Fig. 22.1
(a) Breast density (%) versus patient age (years); plus/minus one standard deviation. (b) Breast density (%) versus breast volume (dm3) mean plus/minus one standard deviation
Since contact area is the parameter that links force to pressure (P = F/A), we will compare parameters as a function of contact area. It is worth mentioning that contact area is strongly correlated with breast volume (Pearson’s rho = 0.82, p < 0.001). This enabled us to compare the variation in compression forces and pressures as function of breast size, as performed by practitioners in two different countries, one with a 12 daN minimum force (The Netherlands) and one without a specific target compression force (U.S.).
Results
Figure 22.2a shows compression force (daN) versus contact area (dm2) for both data sets. In this figure, four pressure values (5, 10, 15, 20 kPa) are indicated as straight lines: Force (daN) = Pressure (kPa) × Contact area (dm2). Figure 22.2b shows contact pressure (kPa) versus contact area (dm2) for the same data. In this figure four force values (5, 10, 15, 20 daN) are indicated as hyperbolas: Pressure (kPa) = Force (daN)/Contact area (dm2).
Fig. 22.2
(a) Compression force (daN) versus contact area (dm2); mean plus/minus one standard deviation. (b) Contact pressure (kPa) versus contact area (dm2); mean plus/minus one standard deviation
It is clearly visible that the applied forces and pressures were considerably higher in the Netherlands, however in both countries similar trends exist as a function of contact area: Smaller breasts received lower forces than larger breasts in both countries, and pressures were higher for smaller breasts compared to larger breasts.
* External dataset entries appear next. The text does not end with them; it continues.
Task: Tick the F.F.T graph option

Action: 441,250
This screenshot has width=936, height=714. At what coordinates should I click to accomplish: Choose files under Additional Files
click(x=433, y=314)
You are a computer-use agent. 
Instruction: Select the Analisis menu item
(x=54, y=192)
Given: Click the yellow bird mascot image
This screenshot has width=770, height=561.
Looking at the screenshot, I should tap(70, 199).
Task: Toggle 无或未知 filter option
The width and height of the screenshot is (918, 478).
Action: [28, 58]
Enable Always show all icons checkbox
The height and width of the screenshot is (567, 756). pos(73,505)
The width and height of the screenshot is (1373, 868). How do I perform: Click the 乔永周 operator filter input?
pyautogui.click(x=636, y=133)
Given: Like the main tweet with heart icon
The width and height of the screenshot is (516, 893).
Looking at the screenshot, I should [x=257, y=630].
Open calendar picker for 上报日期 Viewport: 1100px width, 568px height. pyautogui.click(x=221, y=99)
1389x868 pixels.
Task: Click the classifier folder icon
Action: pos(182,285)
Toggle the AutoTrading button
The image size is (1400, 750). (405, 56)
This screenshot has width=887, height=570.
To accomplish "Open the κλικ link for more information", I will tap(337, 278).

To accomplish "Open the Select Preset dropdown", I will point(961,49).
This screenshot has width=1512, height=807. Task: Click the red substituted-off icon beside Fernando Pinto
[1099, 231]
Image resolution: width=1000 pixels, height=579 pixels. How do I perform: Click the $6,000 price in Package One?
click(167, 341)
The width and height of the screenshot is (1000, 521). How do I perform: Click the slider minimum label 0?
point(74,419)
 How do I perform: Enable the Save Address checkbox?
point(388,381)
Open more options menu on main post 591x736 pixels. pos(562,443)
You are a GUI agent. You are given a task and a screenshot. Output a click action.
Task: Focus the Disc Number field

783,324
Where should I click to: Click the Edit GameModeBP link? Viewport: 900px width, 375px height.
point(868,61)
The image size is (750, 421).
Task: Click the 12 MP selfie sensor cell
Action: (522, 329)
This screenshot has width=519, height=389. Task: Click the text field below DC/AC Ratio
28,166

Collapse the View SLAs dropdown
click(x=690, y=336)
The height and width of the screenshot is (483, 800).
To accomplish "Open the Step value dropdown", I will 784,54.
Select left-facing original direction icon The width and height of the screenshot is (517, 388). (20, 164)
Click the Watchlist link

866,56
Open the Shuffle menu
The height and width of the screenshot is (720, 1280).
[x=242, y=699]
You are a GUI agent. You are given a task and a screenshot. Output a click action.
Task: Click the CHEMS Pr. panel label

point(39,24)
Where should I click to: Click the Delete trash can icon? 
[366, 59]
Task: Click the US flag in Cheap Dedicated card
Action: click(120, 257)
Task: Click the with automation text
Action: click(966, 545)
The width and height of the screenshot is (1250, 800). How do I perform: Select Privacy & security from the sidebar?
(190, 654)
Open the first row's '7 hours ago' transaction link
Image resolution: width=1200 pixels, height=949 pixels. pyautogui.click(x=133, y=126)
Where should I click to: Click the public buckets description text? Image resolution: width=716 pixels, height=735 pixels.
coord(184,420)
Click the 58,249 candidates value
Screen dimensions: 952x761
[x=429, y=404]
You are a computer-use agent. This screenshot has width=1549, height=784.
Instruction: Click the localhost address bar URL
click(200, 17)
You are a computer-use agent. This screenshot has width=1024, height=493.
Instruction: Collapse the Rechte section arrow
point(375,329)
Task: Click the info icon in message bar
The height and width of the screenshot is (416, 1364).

Comparing the number of high compression forces in both data sets, we see that the Dutch set has 18.6 % (n = 2,528) compressions higher than 15 daN, versus 1.9 % (n = 139) in the U.S.. In terms of high pressures we find 10.7 % (n = 1,458) compressions higher than 20 kPa in the Netherlands, versus 1.7 % (n = 119) in the U.S. On the other side of the scale we can compare the number of low compression forces. The U.S. data set contains 23.5 % (n = 1,688) compressions that received less than 5 daN, versus practically none, 0.04 % (n = 6), in the Netherlands. Lastly, we counted 21.7 % (n = 1,555) compressions below 5 kPa of pressure in the U.S., versus only 0.8 % (n = 114) in the Netherlands.
Figure 22.3a shows breast thickness (mm) versus contact area (dm2) for both datasets. The average thickness is nearly identical for both datasets, but the standard deviation in the U.S. data is on average 16 % larger. Figure 22.3b shows absorbed glandular dose (mGy) versus contact area (dm2). All dose values were recalculated with Volpara’s comprehensive dose model, which enables inter-manufacturer comparison. The U.S. data has a higher mean value and a much larger standard deviation compared to the Dutch data. These differences are possibly influenced by the larger variation of the breast thickness in the U.S. set. Another source of variation is that U.S. images were made on mammography machines with various target- and filter materials, whereas the Dutch screening only used machines with Tungsten target and Rhodium or Silver filter.
Fig. 22.3
(a) Thickness (mm) versus contact area (dm2). (b) Absorbed glandular dose (mGy) versus contact area(dm2)
Figure 22.4 illustrates modelled compressions following a strict force protocol (F = 14 daN ± 5 % standard deviation) and a strict pressure protocol (P = 10 kPa ± 5 % standard deviation). In Fig. 22.4a, the force values for the 10 kPa-protocol are proportional to the contact area until reaching the 20 daN guideline upper limit. The modelled 14 daN-protocol is constant around 14 daN. In Fig. 22.4b the pressure values for the 10 kPa-protocol are constant around the target value of 10 kPa, and again limited to 20 daN of force for contact areas larger than 2.0 dm2. The strict 14 daN-protocol extends far beyond the scale with a maximum pressure of 120 kPa (900 mmHg) for the smallest breast found in these data sets.